Monthly Archives: September 2023

Yoram Wolberger’s TROPHY Sculpture Acquired by the Town of Vail (CO) Public Art Collection

We’re excited to announce the latest gift from Vicki and Kent Logan to the Town of Vail’s public art collection. You’ll find Yoram Wolberger’s polished stainless steel sculpture at the main entrance to the Ford Park sports fields.

Male Baseball #1 depicts a dramatic enlargement of the baseball player figurine found on Little League trophies. Created with digital technologies, the sculpture examines notions of athleticism, community, commemoration and belonging, enlarged beyond any possibility of dismissal the stereotypical hero in the global sport of baseball.

A related work to this one by Yoram is in San Diego’s new Central Library, to be exact–contains a unique and important repository of American history. The Sullivan Family Baseball Research Center, located on the eighth floor of the downtown library, is home to the Society for American Baseball Research (SABR) Collection. It constitutes the largest baseball library west of Cooperstown! Shelves of books, magazines, journals, scrapbooks and other historical documents, and many photographs, have recorded in detail the fascinating history of American baseball. And it’s all open to the public!

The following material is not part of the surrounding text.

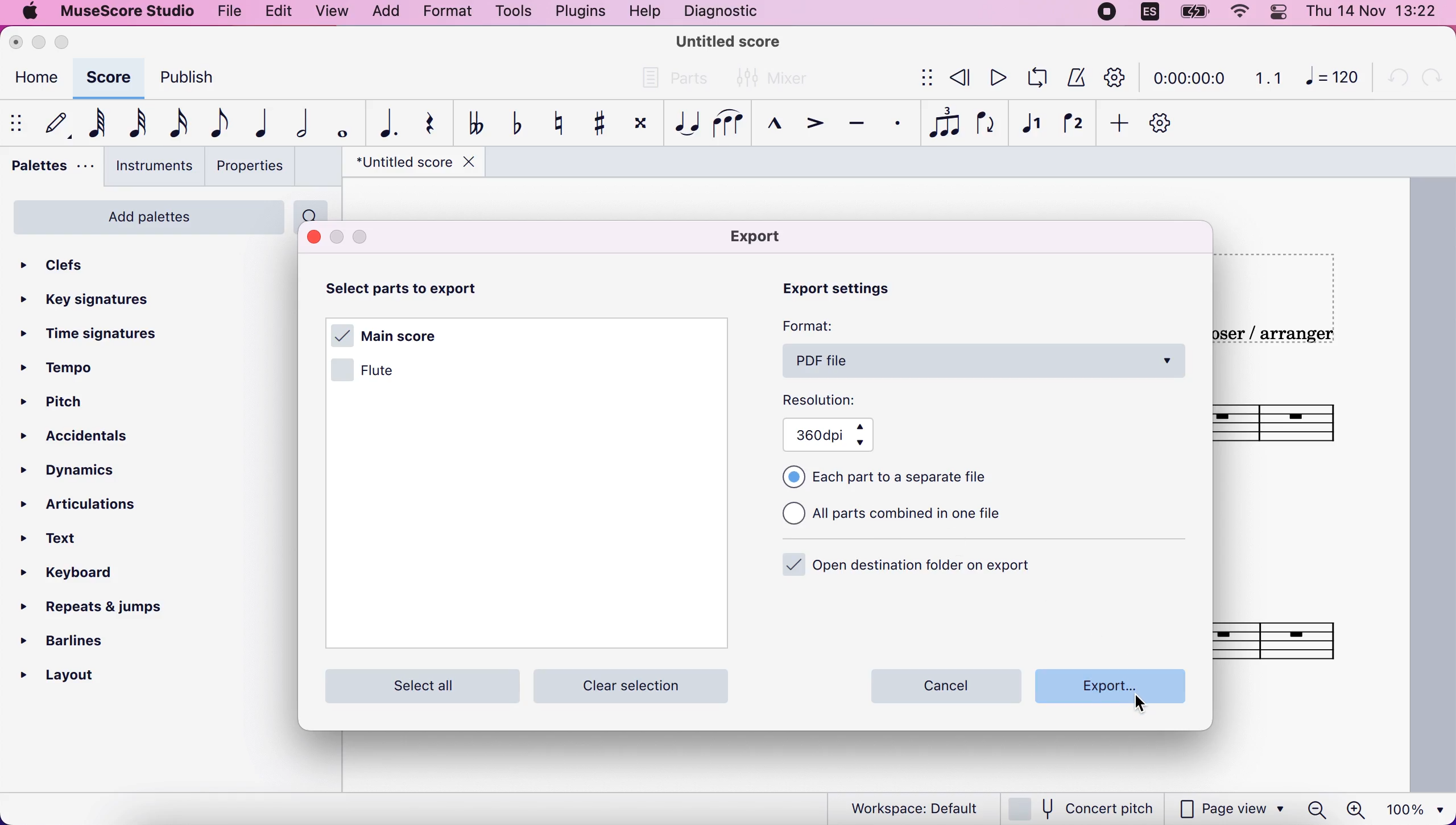 Image resolution: width=1456 pixels, height=825 pixels. Describe the element at coordinates (471, 124) in the screenshot. I see `toggle double flat` at that location.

The research center is directly adjacent to the spacious, high-domed reading room. In the center of the collection is a shiny sculpture of a player swinging a bat, titled Male baseball #1, created in 2009 by artist Yoram Wolberger. On one wall among many old photos, a video screen shows scenes from baseball history. This is one super cool section of the library!

According to the website of the Society for American Baseball Research: “The Baseball Research Center opened in 2001, with an initial collection of books and microfilm donated by SABR’s Ted Williams Chapter. In the years since, it has grown to more than 3,000 publications, books, and journals, and 300 microfilm reels.”

Wolberger’s (b. 1963, Tel Aviv, Israel)  works have been acquired for the permanent collections of the Brooklyn Museum of Art (NY), Frederick R. Weisman Foundation (CA), the Orange County Museum of Art (CA), Sweeney Art Gallery, University of California Riverside (CA) and the McNay Art Museum (TX). The artist lives and works in San Francisco, CA.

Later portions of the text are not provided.